Ivan Adler spoke to the Washington Post about the upcoming government affairs hiring rush – and why this one will be particularly frenzied.
By Catherine Ho | October 28, 2016
In Washington, Nov. 8 won’t just decide who will occupy the highest office in the land.
The election will also determine how hundreds of staffers at federal agencies and Senate and House offices will make a living come January.
And that means it’s high season for hiring partners at lobby firms, trade groups and corporations, who are looking to snap up well-connected Capitol Hill and administration staffers to better position themselves to lobby incoming congressional leadership and the new administration.
Washington’s revolving door is constant. But the movement between the public and private sectors immediately following a presidential election is particularly fast and furious — especially when a new president is coming in and one chamber in Congress is expected to flip.
“It’s coming into what I’d like to describe as Christmas time for headhunters,” said Ivan Adler, a headhunter for lobbyists at the search firm McCormick Group. “It’s going to be musical chairs of biblical proportions.”
Lobby firms love to tout the hiring of senators and House members who retire or lose their re-election, even though ex-members have a lackluster reputation for generating business — with a few notable exceptions like former Sens. John Breaux, Trent Lott and Blanche Lincoln. But the most sought-after and valuable hires are often not household names, but rather senior staffers who worked on key congressional committees that are expected to craft important legislation or investigate corporate malfeasance.
Most of the action downtown won’t pick up until Nov. 9, said leaders of lobby shops.
“Consulting firms are probably holding off on hiring until after the election and they know what the market looks like,” said Stewart Verdery, a Republican lobbyist who runs the lobby firm Monument Policy. “There’s not going to be much movement in the next couple weeks. After the election, there will be tremendous movement because people go from downtown to the administration or onto the Hill. A lot of Hill people’s bosses [will] have lost or retired. You’ve got all the Obama people who don’t want to carry over coming back onto the market.”

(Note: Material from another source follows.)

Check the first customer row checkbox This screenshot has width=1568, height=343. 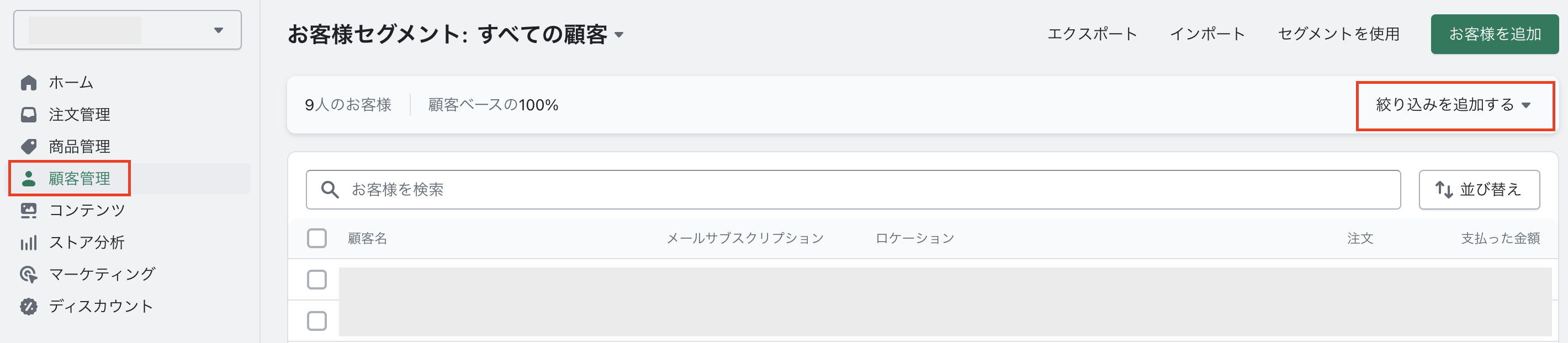316,280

Adler, the headhunter, said that unlike previous administrations, more Obama senior staffers are actually staying on near the end of the term because there is so much regulatory work still to be done at places such as the Environmental Protection Agency, Transportation Department, and the Centers for Medicare and Medicaid.
“There’s lots of people left, good high-quality people,” he said. “The prototypical well-placed government official you want to hire is still working away at his or her job.”